**Data shown:**
* * * * *

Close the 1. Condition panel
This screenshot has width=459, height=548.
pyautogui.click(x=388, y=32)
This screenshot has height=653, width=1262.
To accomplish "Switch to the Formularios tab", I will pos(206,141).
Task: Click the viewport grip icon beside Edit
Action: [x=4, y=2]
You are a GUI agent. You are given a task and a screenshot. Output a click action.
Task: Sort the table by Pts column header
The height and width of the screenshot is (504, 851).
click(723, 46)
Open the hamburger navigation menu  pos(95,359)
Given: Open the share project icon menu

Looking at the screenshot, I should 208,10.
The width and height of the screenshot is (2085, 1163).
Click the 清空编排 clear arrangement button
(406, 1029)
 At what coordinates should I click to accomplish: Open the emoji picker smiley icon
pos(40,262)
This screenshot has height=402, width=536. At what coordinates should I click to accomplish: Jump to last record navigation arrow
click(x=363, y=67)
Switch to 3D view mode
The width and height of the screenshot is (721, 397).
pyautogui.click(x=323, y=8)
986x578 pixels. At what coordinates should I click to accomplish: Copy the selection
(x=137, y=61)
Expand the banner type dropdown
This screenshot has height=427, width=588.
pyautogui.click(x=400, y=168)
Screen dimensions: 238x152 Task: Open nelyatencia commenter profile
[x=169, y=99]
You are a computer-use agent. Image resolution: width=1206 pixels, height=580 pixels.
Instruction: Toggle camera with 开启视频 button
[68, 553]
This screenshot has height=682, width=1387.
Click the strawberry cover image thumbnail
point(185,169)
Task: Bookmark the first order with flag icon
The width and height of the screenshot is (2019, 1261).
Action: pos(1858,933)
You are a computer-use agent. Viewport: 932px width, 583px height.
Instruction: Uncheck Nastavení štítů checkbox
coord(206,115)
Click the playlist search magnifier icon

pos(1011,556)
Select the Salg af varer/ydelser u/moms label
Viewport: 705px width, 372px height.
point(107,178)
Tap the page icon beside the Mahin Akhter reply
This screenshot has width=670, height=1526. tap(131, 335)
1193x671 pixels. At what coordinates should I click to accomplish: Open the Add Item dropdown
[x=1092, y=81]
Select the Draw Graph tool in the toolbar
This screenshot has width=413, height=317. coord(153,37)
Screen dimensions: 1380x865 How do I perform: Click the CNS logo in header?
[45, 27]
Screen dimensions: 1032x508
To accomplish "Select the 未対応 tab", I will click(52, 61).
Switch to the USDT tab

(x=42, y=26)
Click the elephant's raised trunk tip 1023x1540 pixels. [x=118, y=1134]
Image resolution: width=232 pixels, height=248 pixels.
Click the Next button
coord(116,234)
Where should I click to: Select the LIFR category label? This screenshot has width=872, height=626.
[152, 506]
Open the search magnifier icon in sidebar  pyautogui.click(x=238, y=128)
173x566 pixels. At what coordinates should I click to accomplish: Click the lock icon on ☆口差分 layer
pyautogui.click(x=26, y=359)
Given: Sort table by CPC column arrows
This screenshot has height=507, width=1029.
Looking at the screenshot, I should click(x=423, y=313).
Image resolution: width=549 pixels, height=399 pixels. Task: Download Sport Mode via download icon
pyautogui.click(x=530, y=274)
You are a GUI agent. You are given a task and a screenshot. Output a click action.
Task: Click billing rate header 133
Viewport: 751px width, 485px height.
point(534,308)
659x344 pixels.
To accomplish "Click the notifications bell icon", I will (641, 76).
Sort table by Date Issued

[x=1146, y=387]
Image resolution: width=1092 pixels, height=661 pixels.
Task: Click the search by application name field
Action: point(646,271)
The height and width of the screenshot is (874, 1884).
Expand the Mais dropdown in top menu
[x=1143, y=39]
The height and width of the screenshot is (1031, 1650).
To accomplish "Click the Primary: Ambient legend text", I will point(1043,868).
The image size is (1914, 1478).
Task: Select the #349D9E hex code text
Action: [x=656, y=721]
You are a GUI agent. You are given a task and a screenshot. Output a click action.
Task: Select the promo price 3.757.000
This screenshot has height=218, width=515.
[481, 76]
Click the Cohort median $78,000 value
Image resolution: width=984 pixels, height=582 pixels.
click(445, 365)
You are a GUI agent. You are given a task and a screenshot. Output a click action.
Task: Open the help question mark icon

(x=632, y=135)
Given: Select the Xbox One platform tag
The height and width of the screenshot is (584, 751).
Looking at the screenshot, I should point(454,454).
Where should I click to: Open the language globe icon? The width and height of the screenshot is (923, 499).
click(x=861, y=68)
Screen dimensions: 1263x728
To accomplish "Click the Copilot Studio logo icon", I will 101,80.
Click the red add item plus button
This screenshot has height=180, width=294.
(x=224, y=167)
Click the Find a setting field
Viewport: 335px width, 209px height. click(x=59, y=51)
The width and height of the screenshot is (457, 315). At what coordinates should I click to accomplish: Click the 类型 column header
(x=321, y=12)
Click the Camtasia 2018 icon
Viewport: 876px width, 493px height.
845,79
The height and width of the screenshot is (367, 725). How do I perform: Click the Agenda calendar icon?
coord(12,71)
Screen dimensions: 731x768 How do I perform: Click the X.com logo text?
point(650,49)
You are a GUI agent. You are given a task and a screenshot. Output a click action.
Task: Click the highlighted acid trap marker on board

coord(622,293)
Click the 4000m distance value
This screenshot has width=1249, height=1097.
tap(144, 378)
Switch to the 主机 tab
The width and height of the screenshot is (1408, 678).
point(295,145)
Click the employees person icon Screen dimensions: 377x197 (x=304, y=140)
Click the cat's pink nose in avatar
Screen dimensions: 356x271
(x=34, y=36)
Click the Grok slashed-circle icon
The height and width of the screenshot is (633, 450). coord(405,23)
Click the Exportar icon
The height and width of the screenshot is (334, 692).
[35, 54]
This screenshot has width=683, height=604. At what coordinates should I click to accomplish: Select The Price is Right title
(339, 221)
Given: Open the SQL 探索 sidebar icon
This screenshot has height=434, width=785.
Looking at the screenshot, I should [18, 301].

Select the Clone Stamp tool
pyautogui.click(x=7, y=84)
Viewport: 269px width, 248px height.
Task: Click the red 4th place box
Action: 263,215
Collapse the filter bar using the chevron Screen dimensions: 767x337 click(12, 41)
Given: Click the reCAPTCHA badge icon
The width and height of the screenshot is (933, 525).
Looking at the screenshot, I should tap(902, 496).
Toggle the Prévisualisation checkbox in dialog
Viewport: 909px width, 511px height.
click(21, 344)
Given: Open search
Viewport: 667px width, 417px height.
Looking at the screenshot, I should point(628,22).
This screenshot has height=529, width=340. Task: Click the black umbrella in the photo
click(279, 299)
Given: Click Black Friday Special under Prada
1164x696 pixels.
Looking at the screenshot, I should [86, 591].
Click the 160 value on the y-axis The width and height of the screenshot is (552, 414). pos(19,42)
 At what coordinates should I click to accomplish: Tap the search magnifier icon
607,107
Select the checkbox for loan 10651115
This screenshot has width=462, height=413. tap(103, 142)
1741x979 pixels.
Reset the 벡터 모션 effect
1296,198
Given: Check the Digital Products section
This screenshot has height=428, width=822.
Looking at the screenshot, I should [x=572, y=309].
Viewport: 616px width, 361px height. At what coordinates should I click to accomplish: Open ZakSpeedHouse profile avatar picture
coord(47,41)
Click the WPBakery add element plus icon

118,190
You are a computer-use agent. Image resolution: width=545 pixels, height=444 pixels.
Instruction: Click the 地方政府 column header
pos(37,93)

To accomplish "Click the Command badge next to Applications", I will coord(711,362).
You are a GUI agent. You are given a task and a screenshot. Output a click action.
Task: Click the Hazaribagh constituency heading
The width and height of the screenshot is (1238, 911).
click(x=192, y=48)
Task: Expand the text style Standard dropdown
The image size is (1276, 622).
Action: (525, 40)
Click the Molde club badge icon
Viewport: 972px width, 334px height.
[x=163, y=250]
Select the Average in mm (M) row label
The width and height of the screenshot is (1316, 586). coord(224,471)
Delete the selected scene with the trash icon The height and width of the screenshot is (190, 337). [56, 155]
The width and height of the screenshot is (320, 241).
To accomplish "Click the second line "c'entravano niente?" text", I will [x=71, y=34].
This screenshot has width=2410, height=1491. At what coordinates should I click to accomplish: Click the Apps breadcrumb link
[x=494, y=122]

* * * * *

**Instructions to follow:**
Duplicate the stretch of rows from the very beginning through the line that contains "(406, 1029)", with every character unchanged.

**Exercise solution:**
Close the 1. Condition panel
This screenshot has width=459, height=548.
pyautogui.click(x=388, y=32)
This screenshot has height=653, width=1262.
To accomplish "Switch to the Formularios tab", I will pos(206,141).
Task: Click the viewport grip icon beside Edit
Action: [x=4, y=2]
You are a GUI agent. You are given a task and a screenshot. Output a click action.
Task: Sort the table by Pts column header
The height and width of the screenshot is (504, 851).
click(723, 46)
Open the hamburger navigation menu  pos(95,359)
Given: Open the share project icon menu

Looking at the screenshot, I should 208,10.
The width and height of the screenshot is (2085, 1163).
Click the 清空编排 clear arrangement button
(406, 1029)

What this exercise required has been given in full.